Dear John,
You’ve been gone a long time now & while I tried to talk to you when you were here, I felt you closed that down at every opportunity.
so this is one of those letters I can never send.
the history as far as I know;
you grew up in cheshire, born in 1933. the youngest of the five surviving children.
life was uneventful being in the countryside the war was ever present but not the same as in cities. you first met your older brother when he returned from the war. in total you met him 4 times in your life. from this I understand you as the baby of the family with little connection to your brothers & sister.
when you were 18 you joined the army: conscripted as was the rule then.
I believe you went to Tripoli but I have no knowledge of your army friends or pictures of that time.
at 20 you were out of the army & looking for a job, your dad a signals box signalman, got you a start on the railways as a steam train cleaner. this being a good job then.
at some point you aged 21/22 met joyce taylor & began seeing her & she became pregnant & you married her as was expected at that time. she was a couple of years younger than you.
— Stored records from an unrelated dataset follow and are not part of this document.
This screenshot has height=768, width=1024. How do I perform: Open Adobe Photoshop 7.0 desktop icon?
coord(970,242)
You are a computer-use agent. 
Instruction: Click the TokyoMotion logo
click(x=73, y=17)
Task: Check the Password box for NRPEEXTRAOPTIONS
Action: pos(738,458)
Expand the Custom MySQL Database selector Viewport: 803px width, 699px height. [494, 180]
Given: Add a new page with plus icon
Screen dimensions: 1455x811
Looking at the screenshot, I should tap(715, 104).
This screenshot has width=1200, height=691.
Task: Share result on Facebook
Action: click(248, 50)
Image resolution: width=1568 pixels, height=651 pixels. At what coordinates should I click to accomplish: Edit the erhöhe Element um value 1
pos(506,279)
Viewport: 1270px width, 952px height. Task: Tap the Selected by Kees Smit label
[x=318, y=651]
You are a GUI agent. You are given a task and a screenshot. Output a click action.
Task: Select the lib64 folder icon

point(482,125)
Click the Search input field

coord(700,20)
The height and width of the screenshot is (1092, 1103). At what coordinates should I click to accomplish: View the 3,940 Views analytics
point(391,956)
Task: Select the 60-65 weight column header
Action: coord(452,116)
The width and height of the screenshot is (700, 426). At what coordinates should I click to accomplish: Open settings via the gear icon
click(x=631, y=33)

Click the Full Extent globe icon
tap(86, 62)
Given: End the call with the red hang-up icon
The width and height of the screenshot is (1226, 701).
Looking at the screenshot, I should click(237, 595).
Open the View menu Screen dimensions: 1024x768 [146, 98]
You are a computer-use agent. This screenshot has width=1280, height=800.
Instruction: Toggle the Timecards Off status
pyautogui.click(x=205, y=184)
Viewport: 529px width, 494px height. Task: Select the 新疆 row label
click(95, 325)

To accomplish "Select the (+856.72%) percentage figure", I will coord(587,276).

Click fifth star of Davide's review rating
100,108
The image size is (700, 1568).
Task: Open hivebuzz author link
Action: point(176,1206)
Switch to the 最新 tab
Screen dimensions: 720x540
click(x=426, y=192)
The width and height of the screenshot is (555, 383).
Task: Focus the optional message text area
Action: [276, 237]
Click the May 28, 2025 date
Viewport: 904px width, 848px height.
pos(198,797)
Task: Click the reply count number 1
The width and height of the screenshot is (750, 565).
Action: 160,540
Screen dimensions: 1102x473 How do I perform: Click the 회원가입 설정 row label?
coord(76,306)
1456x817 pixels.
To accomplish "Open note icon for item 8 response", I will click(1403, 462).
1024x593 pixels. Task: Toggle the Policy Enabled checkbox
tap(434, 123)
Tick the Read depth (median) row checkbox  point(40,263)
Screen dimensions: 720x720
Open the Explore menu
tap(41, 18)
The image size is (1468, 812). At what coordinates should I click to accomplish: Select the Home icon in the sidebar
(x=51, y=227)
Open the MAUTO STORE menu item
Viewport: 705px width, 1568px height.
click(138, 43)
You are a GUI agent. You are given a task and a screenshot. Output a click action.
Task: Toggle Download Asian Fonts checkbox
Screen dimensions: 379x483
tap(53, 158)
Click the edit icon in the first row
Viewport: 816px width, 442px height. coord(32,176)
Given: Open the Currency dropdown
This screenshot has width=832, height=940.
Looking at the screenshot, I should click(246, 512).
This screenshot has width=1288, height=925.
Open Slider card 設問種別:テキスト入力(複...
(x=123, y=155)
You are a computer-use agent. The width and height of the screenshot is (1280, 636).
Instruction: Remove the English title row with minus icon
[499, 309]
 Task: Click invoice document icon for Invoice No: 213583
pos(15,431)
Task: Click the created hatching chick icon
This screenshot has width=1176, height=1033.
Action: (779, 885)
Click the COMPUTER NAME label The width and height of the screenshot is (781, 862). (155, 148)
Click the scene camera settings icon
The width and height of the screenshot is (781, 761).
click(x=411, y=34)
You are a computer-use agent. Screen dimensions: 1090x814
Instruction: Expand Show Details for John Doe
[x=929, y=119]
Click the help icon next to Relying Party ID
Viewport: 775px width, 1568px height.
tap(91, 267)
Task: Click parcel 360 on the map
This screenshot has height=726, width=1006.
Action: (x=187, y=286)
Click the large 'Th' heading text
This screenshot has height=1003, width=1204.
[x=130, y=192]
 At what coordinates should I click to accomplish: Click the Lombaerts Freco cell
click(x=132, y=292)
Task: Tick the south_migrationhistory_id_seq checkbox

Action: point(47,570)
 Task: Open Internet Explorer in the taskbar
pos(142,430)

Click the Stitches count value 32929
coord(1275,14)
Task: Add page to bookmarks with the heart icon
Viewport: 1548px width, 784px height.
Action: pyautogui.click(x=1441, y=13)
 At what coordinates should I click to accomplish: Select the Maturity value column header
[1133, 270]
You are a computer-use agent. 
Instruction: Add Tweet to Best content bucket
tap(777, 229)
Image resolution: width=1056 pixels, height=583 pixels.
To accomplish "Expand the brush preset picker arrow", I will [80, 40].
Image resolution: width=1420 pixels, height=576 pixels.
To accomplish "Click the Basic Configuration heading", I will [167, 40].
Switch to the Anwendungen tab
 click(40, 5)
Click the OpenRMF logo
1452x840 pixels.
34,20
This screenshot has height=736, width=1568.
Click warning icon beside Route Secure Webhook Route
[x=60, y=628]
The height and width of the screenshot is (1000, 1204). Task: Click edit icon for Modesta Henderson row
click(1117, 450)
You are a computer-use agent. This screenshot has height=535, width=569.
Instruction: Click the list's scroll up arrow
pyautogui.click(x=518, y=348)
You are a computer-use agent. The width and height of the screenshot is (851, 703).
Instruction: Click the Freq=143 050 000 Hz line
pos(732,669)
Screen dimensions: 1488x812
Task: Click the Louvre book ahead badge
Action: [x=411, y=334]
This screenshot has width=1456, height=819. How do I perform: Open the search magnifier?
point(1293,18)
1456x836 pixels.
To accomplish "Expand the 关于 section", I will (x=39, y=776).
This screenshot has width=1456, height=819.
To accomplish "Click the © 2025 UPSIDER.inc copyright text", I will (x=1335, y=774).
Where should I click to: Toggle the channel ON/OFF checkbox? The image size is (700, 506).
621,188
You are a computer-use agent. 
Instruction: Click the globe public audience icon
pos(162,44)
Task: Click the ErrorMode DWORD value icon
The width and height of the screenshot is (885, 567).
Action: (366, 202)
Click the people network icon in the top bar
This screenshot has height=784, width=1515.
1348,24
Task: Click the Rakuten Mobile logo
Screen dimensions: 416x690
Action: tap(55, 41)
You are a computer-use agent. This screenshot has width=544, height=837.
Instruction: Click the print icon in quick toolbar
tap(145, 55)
she had a daughter with you in 1954 & a son in 1956-who you felt may not have been your child but your brothers. joyce not being faithful was part of the breakdown of your marriage with her, that & she wanted to be out & about: dancing, drinking having a good time as young people do. you would come home from work to find her with a crowd of people or absent leaving your kids alone.
this enraged you.
I have a nighttime memory of you shouting at her, she was scared & asking me to get her the poker from the fire because you were going to hit her. another time she threw her shoe at you & it broke a glass pane in the door.
then one day she was gone.
you tried to find carers for us but none of that worked out & I went with my sister to a children’s home (for a year) which was frightening place, full of strange rules, violence & an absence of both of you. though you did visit once, the memory of you in a bright red waistcoat is my only remembrance of you from that time.
we came home to our house with a family in it: the beatties (who lived up to that name) a mum, dad & four kids. life got to be hell with them.
I was a bedwetter then, they would shame me for this, make me stand blindfolded in the hallway where he would punch me from angles trying to break me. this changed into holding sacks of potatoes, hot water bottles, kettles & clothing irons. if I dropped any of these I would be beaten.
or they’d force me to drink ‘rat tea’ in reality this was Bovril but aged 4 I did not know this & they’d chase me down try to force me to drink this & when I refused: beat me again.
I survived all of this & more while you went out to work.
a couple of years later you met Gill & I had hopes of kindness, a new mum, a fresh start.
meanwhile I was running away trying to find Joyce, miraculously for a 5/6 year old walking the streets a couple of times I did.
meanwhile we were forbidden at the risk of violence to talk/ask about her.